Shares in Premier Oil plummeted almost 25 per cent in early trading after the oil giant posted a hefty first-half loss due to weak oil prices.
Premier Oil posted revenue of $530.6m (£406m) in the first half, down from $883.1m in the same period last year.
The company swung to a loss after tax of $672m, compared to a profit of $121m in 2019.
Cash flow from operating activities was $323.7m, down from $544.6m.
Net debt at 30 June was $1.97bn, slightly reduced from $1.99bn last year.
Why it’s interesting
Premier Oil’s first-half figures lay bare the impact of the Covid-19 crisis on the industry as demand for crude oil collapsed during lockdown.
The North Sea-focused firm said it had taken steps to reduce costs and preserve cash over the period.

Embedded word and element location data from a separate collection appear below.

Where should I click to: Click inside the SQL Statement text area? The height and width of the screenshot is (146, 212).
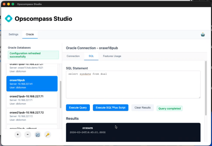(x=133, y=84)
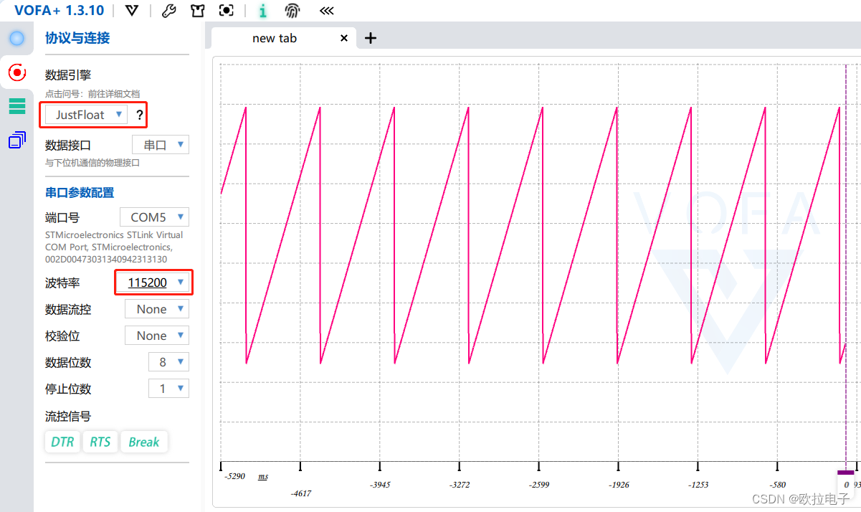This screenshot has height=512, width=861.
Task: Toggle the Break signal
Action: [144, 442]
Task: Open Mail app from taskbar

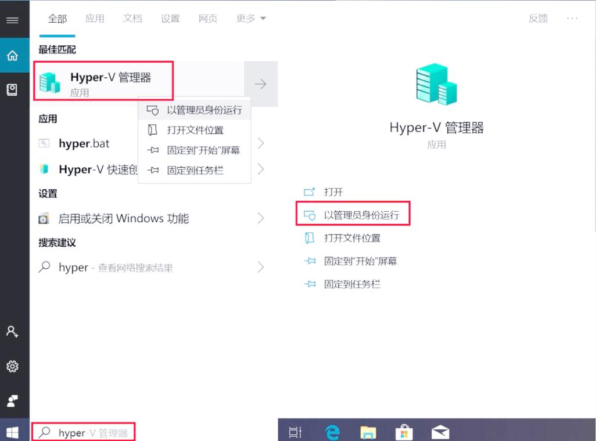Action: pyautogui.click(x=440, y=432)
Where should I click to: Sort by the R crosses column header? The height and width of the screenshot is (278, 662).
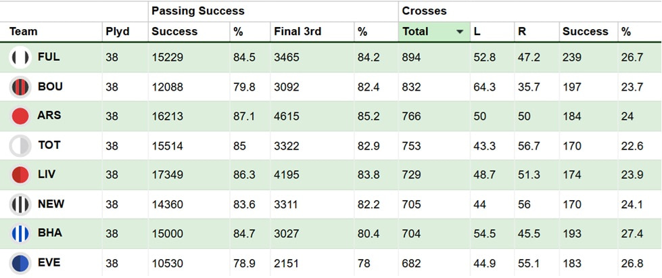point(521,32)
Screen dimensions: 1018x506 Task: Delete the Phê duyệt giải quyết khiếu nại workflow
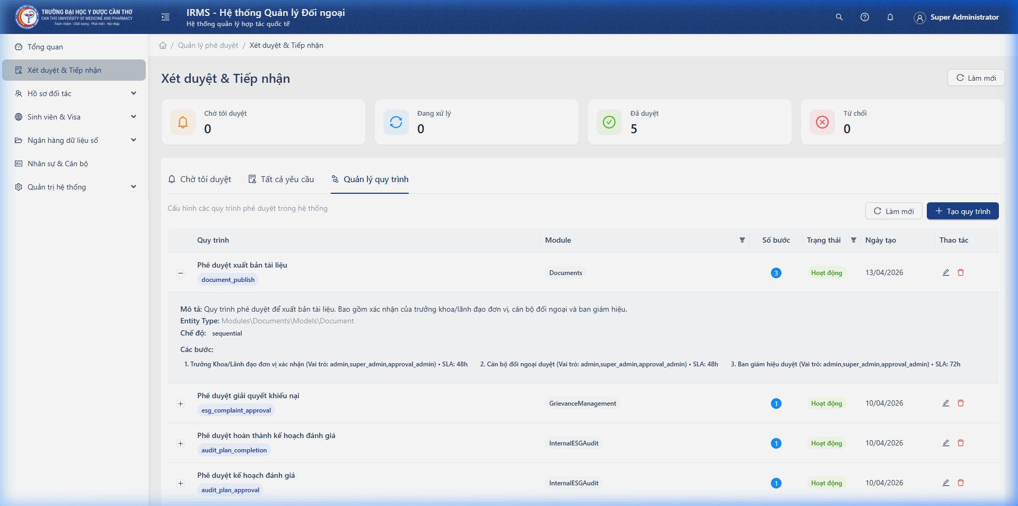(960, 403)
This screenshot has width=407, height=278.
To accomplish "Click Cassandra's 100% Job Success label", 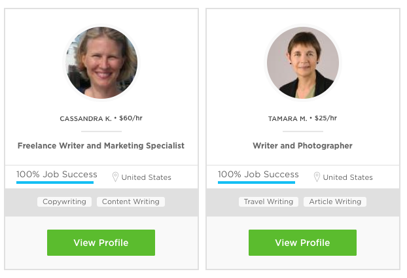I will [x=57, y=175].
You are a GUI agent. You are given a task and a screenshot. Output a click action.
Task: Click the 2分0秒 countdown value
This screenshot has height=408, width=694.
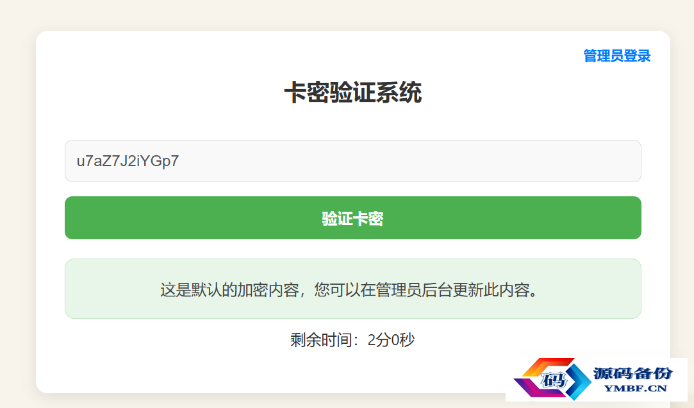392,340
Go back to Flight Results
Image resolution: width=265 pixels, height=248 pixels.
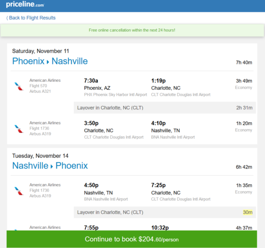coord(31,18)
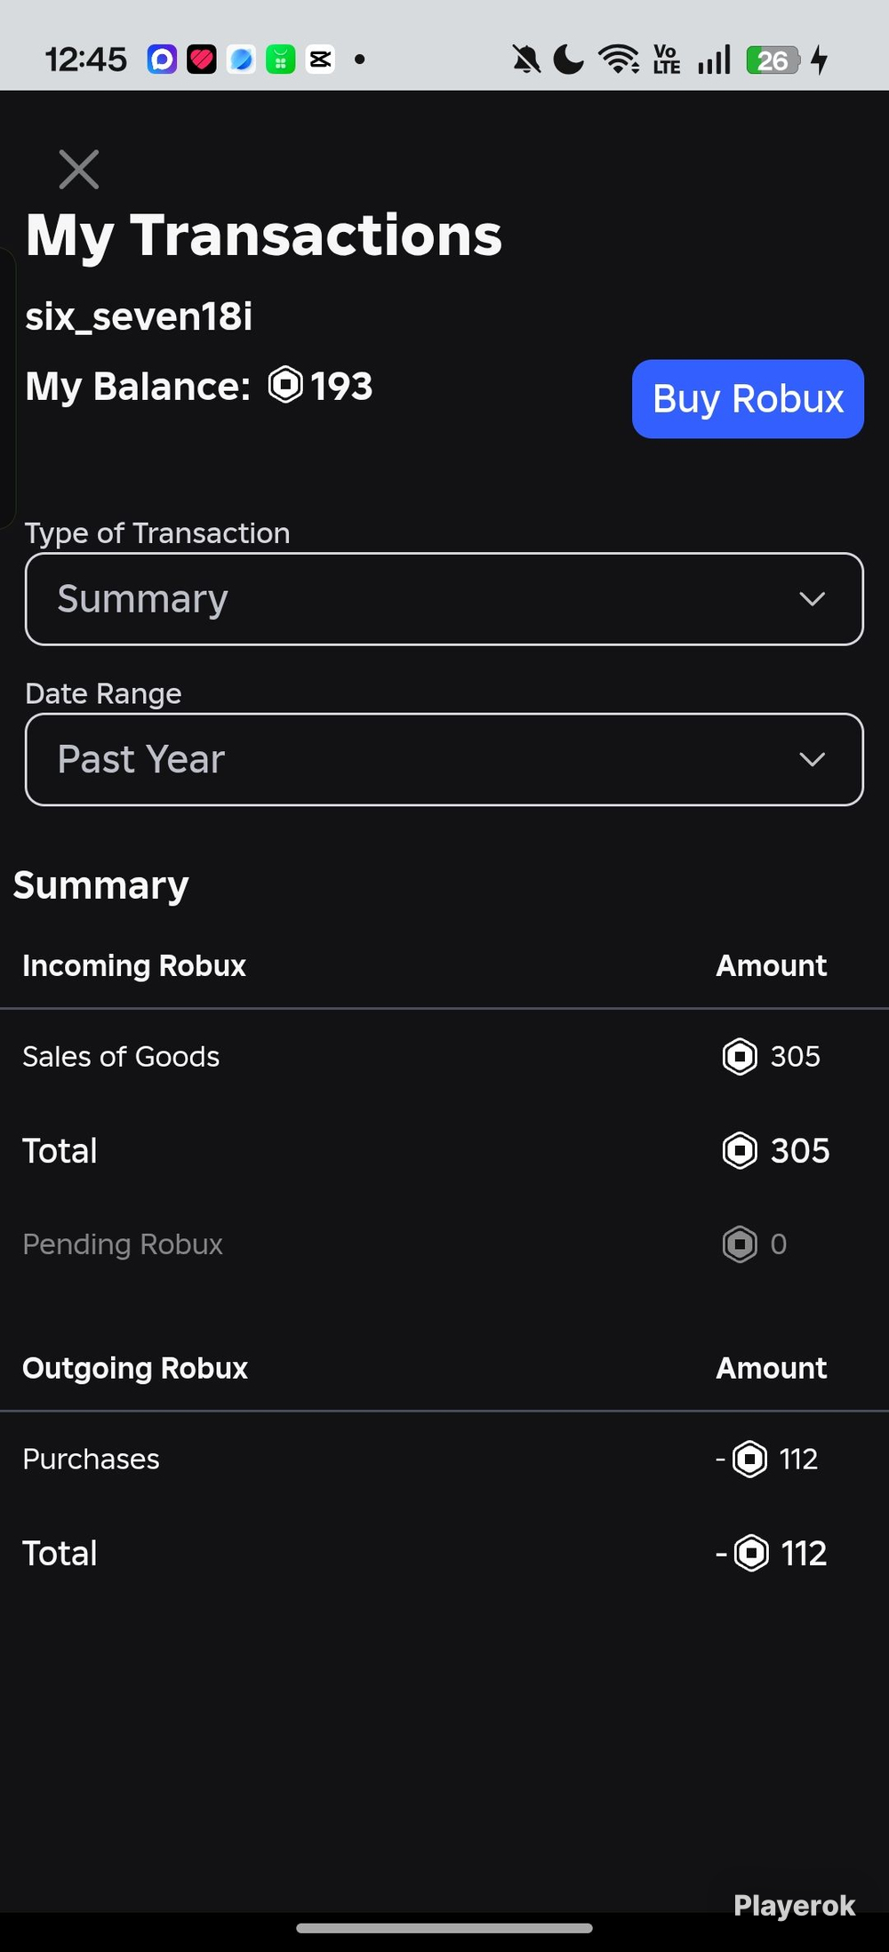Tap the Wi-Fi status icon
Image resolution: width=889 pixels, height=1952 pixels.
(x=619, y=60)
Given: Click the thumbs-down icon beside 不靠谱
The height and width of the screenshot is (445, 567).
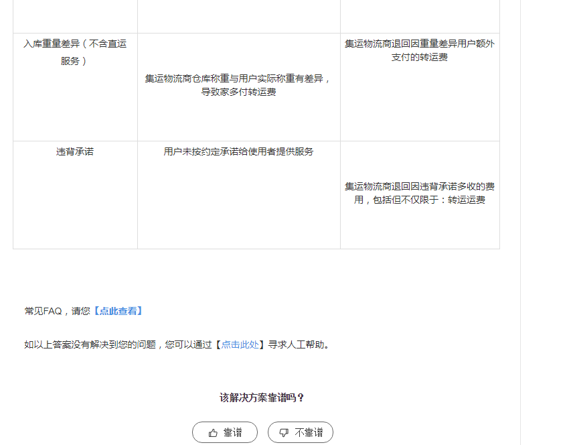Looking at the screenshot, I should [284, 432].
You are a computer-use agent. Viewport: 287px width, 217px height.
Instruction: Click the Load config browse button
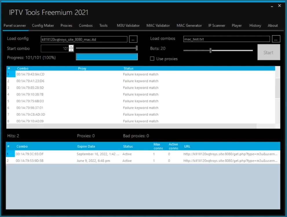(x=133, y=39)
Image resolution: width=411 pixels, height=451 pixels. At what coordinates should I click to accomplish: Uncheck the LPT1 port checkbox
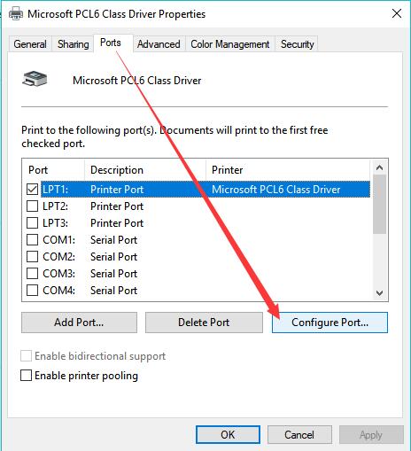point(32,190)
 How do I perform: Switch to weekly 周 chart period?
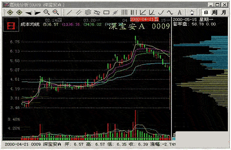click(x=214, y=12)
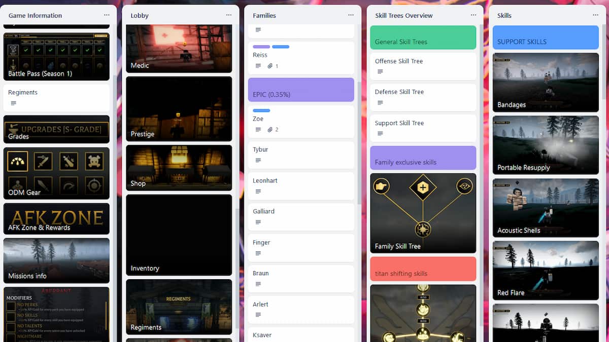Open the Bandages skill card

(x=545, y=83)
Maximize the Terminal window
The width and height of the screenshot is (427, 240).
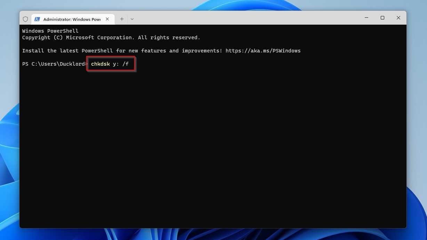coord(382,18)
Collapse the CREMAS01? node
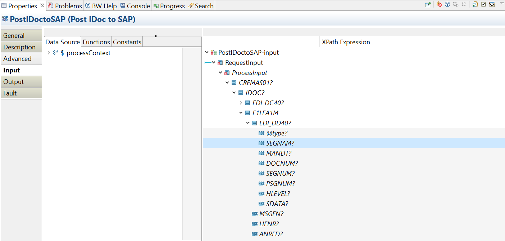Viewport: 505px width, 241px height. (x=227, y=83)
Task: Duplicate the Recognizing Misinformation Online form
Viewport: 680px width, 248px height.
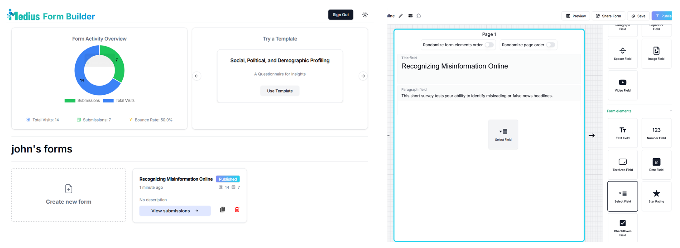Action: click(x=222, y=210)
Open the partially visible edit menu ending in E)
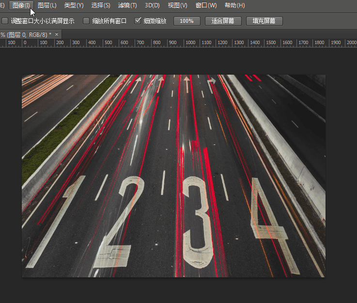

Production hit 67.3 thousand barrels of oil equivalent per day (kboepd), down from 84.1 kboepd last year, but the company reiterated its 2020 guidance of 65-70 kboepd.
Premier also said it expected to be free cash flow positive for the full year 2020.
In a separate announcement today, Premier said it had agreed terms for a long-term refinancing of its debt facilities.
The company said it will refinance $2.9bn of gross committed debt facilities with non-amortising facilities, extending its credit maturities from May 2021 to March 2025.
Premier said it will also raise $230m to fund the proposed acquisition of some of BP’s North Sea fields.
“With a strengthened balance sheet and strongly rising near-term production, Premier will be well placed to start reinvesting in some of its growth projects to deliver value for all of its stakeholders,” the firm said in a statement.
Despite this, shares in Premier Oil dropped 24 per cent shortly after markets opened, before recovering slightly to a drop of 18 per cent.
“The big question for Premier Oil over the past few years has been how it can go about reducing a vast debt pile — particularly at a time of low oil prices,” said Stuart Lamont, investment manager at Brewin Dolphin.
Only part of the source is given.